Un Juzgado ha tenido que ser el que finalmente haya impuesto la cordura en el conflicto del instituto de secundaria La Maroma de Benamocarra, que lleva 54 días precintado por decreto de Alcaldía en base a unos supuesto motivos de seguridad. El juez del Juzgado de lo Contencioso Administrativo número 3 de Málaga, Óscar Pérez Corrales, ha dictado un auto, que tiene fecha del 14 de marzo, por el que estima una recurso presentado por la Junta de Andalucía contra el decreto de 28 de diciembre de 2011 del alcalde, Abdeslam Lucena (PP), decretando el cierre del instituto, auto que dispone asimismo la suspensión de la medida de precinto.

El auto, al que ha tenido acceso SUR, señala que el precinto fue adoptado por el Ayuntamiento como medida provisional al objeto de proceder a la inspección interior y exterior del centro para salvaguardar el derecho a la integridad física de los usuarios del servicio educativo, soolicitar a los juzgados autorización de entrada el IES y realizada la inspección correspondiente, iniciar los procedimientos de restablecimiento de la legalidad urbanística, levantándose el precinto cuando quede garantizada la seguridad de las personas usuarias del IES.

Según consta en el apartado de razonamientos jurídicos, el juez hace constar sobre el objeto del recurso de la Junta y la suspensión del precinto solicitada por Educación, que el decreto recurrido no se enmarca formalmente en ningún procedimiento, sino que el Ayuntamiento lo justifica por razones de seguridad avaladas en informes técnicos emitidos por el Consorcio de Bomberos, el arquitecto municipal y el ingeniero de caminos sobre la conexión eléctrica, así como para hacer la inspeción. Para el titular del Juzgado, el precinto sólo se justifica desde la perspectiva de hacer posible la inspección del centro, es decir solicitar la autorización judicial para acceder al instituto. En este sentido, el juez explica que la solicitud realizada por el Consistorio al Juzgado para permitir el acceso fue denegada "no por causa de que al Ayuntamiento le asistiera o dejara de asistir la razón. La denegación tuvo su causa en la existencia precisamente de este procedimiento (tramitado en el mismo Juzgado), en el que se encontraba recurrido por la Consejería de Educación el decreto municipal de 28 de diciembre".

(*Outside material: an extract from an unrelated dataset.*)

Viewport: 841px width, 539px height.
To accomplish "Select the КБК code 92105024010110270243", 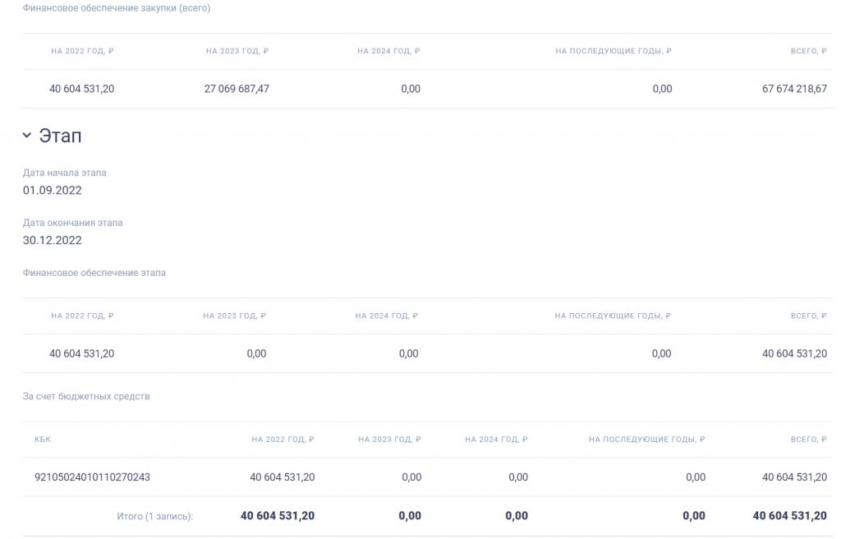I will click(x=92, y=477).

Asimismo, el juez hace constar que el auto dictado en su día denegando la autorización solicitada por el Ayuntamiento no estaba prohibiendo la entrada en el IES paa realizar la inspección. En este sentido, explica además que, de mediar el consentimiento de la Delegación de Educación, como así ha venido siendo, no impedía que los inspectores accedieran en cualquier momento al instituto.

Un auto de 18 páginas

En la decisión judicial disponiendo que se levante el precinto, de más de 18 páginas, el juez se preguntan si "es necesario un precinto para hacer posble una labor inspectora. La respuesta -indica el titular del Juzgado-, obviamente, es negativa. Una tarea de inspección únicamente requiere eso, realizar la inspección, y asi el titular del lugar que ha de ser inspeccionado se opone, lo que procede es solicitar autorización judicial para accedetr. Un precinto sólo estaría justificado en relación con la labor de inspección si se utiliza como medida precautoria para impedir que se perturbe el estado de hecho de las cosas en tanto en cuanto se recaba la autorización para acceder, y siempre, claro está, que se ofrezcan razones y se expliquen cuáles son los peligros de perturbación que se detectan y por qué. Nada de ello acontece en el caso, pues en ningún momento se refiere el Ayuntamiento demundado a un riesgo de alteración de las cosas por la Delegación rovincial de Educación. Pero es más, ni existe ese riesgo, ni existe en las axctuiaciones conformadas en este momento decisorio con la documentación aportada".

El autor es absolutamente demoledor al referirse al precinto decretado por el alcalde. El juez señala incluso que la decisión de precintar el IES "carece de apariencia de legalidad en tanto en cuanto ni consta voluntad obstativa a la tarea inspectora por parte de la Delegación Provincial de Educación, ni consta -por ello- la necesidad de solictar autoprización judicial, ni constan razones de riesgo de que por causa de tener que solicitar esa autorización judicial y ante el lapso temporal que ello conlleva, exista la posibilidad de que por parte de Educación se altere el estado de hecho de las cosas".

La delegación de Educación tiene previsto personarse en Benamocarra en las próximas horas para abrir las puertas del centro y evitar que los alumnos tengan que seguir desplazándose a los módulos prefabricados de Torre del Mar donde llevan las últimas semanas.